## Extracted text:
All,

In capturing my thoughts on storage, my thinking backed into the driver model.  
While we have the beginnings of such a model today, I see the following 
deficiencies:

Multiple Models: The Storage, Hypervisor, and Security layers each have a 
slightly different model for allowing system functionality to be 
extended/substituted.  These differences increase the barrier of entry for 
vendors seeking to extend CloudStack and accrete code paths to be maintained 
and verified.
Leaky Abstraction:  Plugins are registered through a Spring configuration file. 
 In addition to being operator unfriendly (most sysadmins are not Spring 
experts nor do they want to be), we expose the core bootstrapping mechanism to 
operators.  Therefore, a misconfiguration could negatively impact the 
injection/configuration of internal management server components.  Essentially 
handing them a loaded shotgun pointed at our right foot.
Nondeterministic Load/Unload Model:  Because the core loading mechanism is 
Spring, the management has little control over the timing and order of 
component loading/unloading.  Changes to the Management Server's component 
dependency graph could break a driver by causing it to be started at an 
unexpected time.
Lack of Execution Isolation: As a Spring component, plugins are loaded into the 
same execution context as core management server components.  Therefore, an 
errant plugin can corrupt the entire management server.  

For next revision of the plugin/driver mechanism, I would like see us migrate 
towards a standard pluggable driver model that supports all of the management 
server's extension points (e.g. network devices, storage devices, hypervisors, 
etc) with the following capabilities:

Consolidated Lifecycle and Startup Procedure:  Drivers share a common state 
machine and categorization (e.g. network, storage, hypervisor, etc) that 
permits the deterministic calculation of initialization and destruction order 
(i.e. network layer drivers -> storage layer drivers -> hypervisor drivers).

## Data lines:
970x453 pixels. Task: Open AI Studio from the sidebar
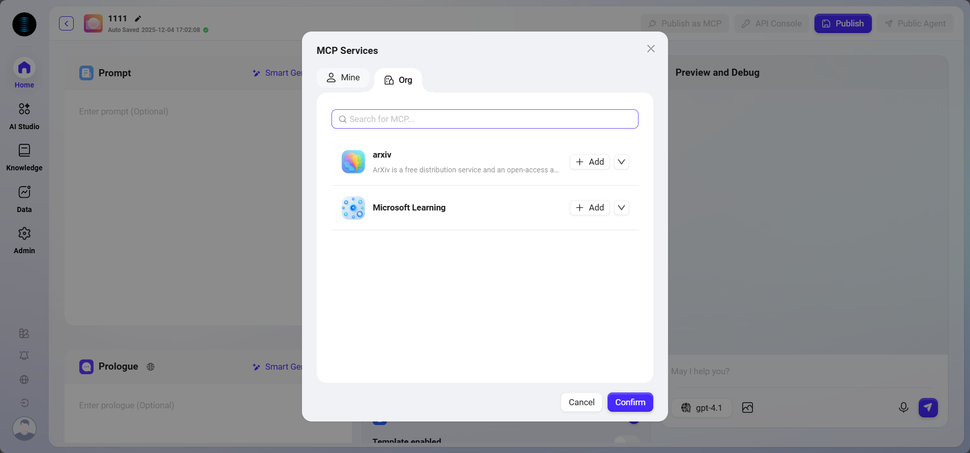pos(24,115)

## Problem details:
Extract the passage from the CloudStack driver-model post, starting at "Multiple Models: The" and ending at "Spring configuration file.", copying it word for word. The lines come from a different source than the CloudStack driver-model post.

## The completed task:
Multiple Models: The Storage, Hypervisor, and Security layers each have a 
slightly different model for allowing system functionality to be 
extended/substituted.  These differences increase the barrier of entry for 
vendors seeking to extend CloudStack and accrete code paths to be maintained 
and verified.
Leaky Abstraction:  Plugins are registered through a Spring configuration file.